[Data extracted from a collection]
------------

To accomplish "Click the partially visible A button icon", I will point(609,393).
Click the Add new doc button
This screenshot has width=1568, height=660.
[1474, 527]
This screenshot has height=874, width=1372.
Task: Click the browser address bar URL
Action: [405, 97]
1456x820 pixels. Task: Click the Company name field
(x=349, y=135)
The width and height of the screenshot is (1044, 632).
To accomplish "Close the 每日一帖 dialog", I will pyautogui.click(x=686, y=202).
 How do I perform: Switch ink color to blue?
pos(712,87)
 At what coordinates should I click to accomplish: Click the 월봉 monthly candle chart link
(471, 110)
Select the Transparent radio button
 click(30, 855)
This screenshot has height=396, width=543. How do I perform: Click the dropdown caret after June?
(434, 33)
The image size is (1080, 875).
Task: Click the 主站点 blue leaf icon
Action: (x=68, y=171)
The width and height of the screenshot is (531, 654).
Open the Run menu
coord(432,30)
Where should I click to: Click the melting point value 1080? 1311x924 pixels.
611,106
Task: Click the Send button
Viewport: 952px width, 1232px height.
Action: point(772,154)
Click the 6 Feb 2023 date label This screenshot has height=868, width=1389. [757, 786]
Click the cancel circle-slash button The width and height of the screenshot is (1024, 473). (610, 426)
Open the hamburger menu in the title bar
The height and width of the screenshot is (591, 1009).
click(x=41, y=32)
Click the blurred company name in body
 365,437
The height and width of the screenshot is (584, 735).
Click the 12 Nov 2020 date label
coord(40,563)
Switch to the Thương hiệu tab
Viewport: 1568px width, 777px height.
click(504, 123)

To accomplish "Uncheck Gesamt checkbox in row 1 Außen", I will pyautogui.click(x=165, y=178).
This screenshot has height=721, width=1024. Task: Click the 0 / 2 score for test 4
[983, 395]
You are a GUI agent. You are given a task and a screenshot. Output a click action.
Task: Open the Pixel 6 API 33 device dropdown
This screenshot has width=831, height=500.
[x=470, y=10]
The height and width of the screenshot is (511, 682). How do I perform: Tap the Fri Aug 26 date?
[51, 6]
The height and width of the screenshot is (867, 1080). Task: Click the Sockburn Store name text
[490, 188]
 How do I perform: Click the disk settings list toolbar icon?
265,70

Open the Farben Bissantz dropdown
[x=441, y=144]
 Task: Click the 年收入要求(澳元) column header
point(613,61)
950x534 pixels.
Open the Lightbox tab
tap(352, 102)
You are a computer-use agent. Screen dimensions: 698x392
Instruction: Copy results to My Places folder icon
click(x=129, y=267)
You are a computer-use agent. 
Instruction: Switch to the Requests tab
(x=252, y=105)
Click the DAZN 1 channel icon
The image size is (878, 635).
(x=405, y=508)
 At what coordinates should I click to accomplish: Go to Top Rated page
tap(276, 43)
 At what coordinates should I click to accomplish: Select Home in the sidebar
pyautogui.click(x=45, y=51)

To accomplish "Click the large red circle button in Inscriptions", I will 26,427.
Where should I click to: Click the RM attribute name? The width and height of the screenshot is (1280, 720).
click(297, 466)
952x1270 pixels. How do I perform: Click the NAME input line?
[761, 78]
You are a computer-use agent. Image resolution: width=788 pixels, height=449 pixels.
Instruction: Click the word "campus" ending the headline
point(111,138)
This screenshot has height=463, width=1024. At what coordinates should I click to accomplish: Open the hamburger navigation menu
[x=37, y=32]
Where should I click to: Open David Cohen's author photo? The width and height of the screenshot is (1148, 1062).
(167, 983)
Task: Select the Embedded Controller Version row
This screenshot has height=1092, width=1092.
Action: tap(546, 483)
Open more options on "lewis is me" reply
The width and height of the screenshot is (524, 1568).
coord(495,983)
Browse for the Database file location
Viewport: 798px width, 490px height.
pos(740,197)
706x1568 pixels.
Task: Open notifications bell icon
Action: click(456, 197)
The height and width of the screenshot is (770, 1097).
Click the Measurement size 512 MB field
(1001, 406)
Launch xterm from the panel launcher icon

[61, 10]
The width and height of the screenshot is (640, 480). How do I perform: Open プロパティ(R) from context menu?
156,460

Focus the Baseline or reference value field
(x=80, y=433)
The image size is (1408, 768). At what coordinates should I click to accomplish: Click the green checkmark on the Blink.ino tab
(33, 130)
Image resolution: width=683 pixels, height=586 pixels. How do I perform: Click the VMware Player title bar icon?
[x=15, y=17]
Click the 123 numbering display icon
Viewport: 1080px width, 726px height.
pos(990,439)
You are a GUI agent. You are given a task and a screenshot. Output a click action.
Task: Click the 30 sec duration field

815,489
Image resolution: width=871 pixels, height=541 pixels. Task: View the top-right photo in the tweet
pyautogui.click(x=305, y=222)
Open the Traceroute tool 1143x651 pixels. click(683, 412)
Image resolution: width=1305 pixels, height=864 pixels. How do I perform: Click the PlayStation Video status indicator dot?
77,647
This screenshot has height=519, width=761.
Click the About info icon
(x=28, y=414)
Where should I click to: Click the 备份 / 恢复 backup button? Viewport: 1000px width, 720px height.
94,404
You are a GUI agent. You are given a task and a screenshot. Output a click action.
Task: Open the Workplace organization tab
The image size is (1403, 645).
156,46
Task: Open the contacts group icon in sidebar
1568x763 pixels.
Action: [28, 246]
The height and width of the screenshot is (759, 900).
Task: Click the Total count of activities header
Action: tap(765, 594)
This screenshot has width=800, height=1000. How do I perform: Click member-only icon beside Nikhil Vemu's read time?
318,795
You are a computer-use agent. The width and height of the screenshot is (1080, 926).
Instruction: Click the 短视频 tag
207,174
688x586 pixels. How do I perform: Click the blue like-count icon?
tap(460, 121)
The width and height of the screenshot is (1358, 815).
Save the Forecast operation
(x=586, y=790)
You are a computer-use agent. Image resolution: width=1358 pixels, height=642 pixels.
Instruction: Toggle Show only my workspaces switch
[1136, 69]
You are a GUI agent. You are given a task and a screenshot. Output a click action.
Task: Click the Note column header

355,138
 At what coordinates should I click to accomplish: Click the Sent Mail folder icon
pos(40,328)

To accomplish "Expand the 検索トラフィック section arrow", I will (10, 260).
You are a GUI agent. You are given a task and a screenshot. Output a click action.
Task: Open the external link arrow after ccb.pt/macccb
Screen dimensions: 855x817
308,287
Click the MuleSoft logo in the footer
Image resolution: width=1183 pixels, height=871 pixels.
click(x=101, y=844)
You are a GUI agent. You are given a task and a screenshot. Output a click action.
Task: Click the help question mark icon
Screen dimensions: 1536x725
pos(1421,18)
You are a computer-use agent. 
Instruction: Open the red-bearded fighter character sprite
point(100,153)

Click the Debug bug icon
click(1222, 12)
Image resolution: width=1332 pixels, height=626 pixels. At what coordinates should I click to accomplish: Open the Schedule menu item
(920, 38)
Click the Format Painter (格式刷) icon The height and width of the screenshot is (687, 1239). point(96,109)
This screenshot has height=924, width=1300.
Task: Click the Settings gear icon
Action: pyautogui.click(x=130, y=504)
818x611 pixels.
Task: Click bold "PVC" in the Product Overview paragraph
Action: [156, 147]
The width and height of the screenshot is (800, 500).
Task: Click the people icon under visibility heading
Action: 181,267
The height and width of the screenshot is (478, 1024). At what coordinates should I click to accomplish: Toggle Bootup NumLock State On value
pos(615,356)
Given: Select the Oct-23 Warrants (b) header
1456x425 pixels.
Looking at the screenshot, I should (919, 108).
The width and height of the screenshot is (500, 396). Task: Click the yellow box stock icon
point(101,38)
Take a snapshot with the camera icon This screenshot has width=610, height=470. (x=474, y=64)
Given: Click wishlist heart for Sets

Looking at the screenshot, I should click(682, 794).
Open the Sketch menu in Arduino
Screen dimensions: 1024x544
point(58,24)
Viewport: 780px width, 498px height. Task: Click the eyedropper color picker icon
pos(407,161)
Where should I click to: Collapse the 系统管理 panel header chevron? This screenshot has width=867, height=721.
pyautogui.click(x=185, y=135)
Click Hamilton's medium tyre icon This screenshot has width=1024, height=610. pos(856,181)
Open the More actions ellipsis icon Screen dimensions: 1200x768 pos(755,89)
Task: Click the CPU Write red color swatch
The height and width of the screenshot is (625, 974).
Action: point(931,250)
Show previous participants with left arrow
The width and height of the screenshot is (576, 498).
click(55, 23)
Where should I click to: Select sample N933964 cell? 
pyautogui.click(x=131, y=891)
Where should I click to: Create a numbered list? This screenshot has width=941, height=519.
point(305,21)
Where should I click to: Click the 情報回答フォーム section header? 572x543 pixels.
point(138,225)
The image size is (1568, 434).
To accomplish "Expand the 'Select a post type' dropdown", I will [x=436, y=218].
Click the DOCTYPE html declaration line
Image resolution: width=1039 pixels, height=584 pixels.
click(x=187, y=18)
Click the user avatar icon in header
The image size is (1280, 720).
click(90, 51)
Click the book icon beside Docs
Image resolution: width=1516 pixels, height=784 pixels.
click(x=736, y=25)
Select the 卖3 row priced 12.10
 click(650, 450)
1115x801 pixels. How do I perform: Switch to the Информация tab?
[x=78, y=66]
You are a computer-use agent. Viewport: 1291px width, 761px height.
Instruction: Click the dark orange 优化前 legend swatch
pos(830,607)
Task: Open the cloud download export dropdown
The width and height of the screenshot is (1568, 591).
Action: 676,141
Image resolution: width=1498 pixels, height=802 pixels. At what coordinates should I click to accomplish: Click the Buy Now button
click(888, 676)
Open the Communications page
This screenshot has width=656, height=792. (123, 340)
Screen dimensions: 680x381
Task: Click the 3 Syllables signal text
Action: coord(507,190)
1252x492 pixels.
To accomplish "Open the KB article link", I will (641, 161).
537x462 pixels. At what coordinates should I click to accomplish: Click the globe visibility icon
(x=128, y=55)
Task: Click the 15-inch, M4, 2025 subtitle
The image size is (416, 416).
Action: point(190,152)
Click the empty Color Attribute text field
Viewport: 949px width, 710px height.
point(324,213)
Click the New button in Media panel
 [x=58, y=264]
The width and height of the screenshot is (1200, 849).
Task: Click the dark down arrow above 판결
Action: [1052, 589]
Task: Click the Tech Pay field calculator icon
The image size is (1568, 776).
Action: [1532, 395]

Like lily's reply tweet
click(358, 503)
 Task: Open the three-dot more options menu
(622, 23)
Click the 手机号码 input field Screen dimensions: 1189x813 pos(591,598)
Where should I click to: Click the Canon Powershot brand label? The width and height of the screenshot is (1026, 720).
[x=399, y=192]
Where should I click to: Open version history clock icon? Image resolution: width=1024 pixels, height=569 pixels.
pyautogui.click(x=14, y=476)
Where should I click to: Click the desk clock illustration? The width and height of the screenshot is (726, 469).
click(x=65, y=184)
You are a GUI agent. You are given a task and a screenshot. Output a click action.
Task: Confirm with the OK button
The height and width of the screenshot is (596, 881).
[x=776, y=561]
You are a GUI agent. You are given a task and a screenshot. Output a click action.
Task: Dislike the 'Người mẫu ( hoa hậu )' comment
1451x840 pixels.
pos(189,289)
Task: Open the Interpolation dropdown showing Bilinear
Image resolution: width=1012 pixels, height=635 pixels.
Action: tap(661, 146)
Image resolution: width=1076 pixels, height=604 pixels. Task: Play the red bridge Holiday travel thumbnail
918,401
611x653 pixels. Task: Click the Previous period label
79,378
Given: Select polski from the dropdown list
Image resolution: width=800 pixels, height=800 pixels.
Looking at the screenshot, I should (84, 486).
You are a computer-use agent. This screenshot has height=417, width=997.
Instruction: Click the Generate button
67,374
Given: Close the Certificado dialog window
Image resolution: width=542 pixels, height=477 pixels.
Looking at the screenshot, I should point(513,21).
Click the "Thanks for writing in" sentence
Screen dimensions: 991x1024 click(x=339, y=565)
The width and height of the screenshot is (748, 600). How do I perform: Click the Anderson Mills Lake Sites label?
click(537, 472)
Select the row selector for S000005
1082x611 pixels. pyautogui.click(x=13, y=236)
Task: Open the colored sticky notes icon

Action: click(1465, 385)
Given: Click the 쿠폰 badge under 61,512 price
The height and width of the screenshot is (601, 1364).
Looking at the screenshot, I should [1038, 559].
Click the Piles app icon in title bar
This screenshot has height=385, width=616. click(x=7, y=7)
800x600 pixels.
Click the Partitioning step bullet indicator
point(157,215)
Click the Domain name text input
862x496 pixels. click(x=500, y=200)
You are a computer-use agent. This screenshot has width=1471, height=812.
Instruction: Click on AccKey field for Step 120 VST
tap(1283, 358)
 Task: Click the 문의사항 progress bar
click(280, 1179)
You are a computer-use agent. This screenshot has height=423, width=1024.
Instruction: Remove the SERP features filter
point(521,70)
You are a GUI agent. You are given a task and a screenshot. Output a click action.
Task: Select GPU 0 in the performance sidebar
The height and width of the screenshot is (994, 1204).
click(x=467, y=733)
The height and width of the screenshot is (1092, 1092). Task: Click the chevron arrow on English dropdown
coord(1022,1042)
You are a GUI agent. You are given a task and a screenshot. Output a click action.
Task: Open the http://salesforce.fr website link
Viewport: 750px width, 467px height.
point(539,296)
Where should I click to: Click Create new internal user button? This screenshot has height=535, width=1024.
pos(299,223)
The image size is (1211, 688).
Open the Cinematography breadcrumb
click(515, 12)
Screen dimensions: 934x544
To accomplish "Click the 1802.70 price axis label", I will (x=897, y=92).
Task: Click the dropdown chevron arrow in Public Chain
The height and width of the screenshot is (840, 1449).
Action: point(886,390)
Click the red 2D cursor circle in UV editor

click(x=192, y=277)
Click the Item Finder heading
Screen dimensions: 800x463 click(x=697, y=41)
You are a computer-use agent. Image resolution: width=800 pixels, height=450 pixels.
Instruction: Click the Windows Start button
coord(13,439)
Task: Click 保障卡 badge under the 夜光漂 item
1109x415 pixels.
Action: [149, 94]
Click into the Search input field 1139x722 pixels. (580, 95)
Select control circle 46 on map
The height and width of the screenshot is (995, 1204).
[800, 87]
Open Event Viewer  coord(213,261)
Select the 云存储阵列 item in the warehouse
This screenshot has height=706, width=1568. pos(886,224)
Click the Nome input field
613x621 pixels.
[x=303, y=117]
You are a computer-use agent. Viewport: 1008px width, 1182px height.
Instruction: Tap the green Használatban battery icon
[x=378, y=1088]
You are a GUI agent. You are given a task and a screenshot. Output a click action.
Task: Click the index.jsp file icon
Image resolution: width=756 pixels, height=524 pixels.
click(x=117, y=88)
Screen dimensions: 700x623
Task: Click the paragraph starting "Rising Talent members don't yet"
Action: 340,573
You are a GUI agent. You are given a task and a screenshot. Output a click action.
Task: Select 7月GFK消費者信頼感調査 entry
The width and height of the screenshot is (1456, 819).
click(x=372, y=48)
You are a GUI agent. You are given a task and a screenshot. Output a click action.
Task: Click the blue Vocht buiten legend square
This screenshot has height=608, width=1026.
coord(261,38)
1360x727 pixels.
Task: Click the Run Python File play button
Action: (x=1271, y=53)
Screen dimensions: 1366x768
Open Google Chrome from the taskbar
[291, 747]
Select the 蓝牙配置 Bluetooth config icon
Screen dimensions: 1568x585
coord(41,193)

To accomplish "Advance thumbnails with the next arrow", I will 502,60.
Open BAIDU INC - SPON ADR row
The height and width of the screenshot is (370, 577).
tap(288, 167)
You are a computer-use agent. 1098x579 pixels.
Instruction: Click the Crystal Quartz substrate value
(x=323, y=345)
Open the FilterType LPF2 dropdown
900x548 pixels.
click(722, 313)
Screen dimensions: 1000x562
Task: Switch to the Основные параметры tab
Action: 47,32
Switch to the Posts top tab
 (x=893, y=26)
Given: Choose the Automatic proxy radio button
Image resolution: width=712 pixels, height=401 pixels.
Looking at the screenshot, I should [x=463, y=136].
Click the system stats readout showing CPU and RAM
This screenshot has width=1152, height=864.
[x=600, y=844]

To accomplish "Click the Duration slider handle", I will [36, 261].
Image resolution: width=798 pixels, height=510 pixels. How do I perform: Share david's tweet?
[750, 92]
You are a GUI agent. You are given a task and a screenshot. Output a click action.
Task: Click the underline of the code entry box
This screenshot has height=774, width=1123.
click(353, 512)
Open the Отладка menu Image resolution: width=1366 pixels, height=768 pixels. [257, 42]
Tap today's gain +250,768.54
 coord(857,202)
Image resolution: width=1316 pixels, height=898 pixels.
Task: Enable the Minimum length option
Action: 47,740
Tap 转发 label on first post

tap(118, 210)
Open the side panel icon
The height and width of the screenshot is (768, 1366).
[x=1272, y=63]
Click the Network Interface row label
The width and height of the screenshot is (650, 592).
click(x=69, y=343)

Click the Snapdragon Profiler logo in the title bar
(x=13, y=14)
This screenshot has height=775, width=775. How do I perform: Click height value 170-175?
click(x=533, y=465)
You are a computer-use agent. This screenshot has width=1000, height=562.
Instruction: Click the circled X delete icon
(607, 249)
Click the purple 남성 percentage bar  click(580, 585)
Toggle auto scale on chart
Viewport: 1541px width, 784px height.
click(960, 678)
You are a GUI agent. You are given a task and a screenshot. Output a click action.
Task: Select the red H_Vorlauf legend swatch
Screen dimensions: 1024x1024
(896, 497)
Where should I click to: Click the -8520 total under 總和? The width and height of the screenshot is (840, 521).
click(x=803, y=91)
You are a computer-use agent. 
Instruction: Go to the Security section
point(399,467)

------------

What you will do:
Write the number of lines above that contain the string "Close", and nothing besides.

Expected answer:
2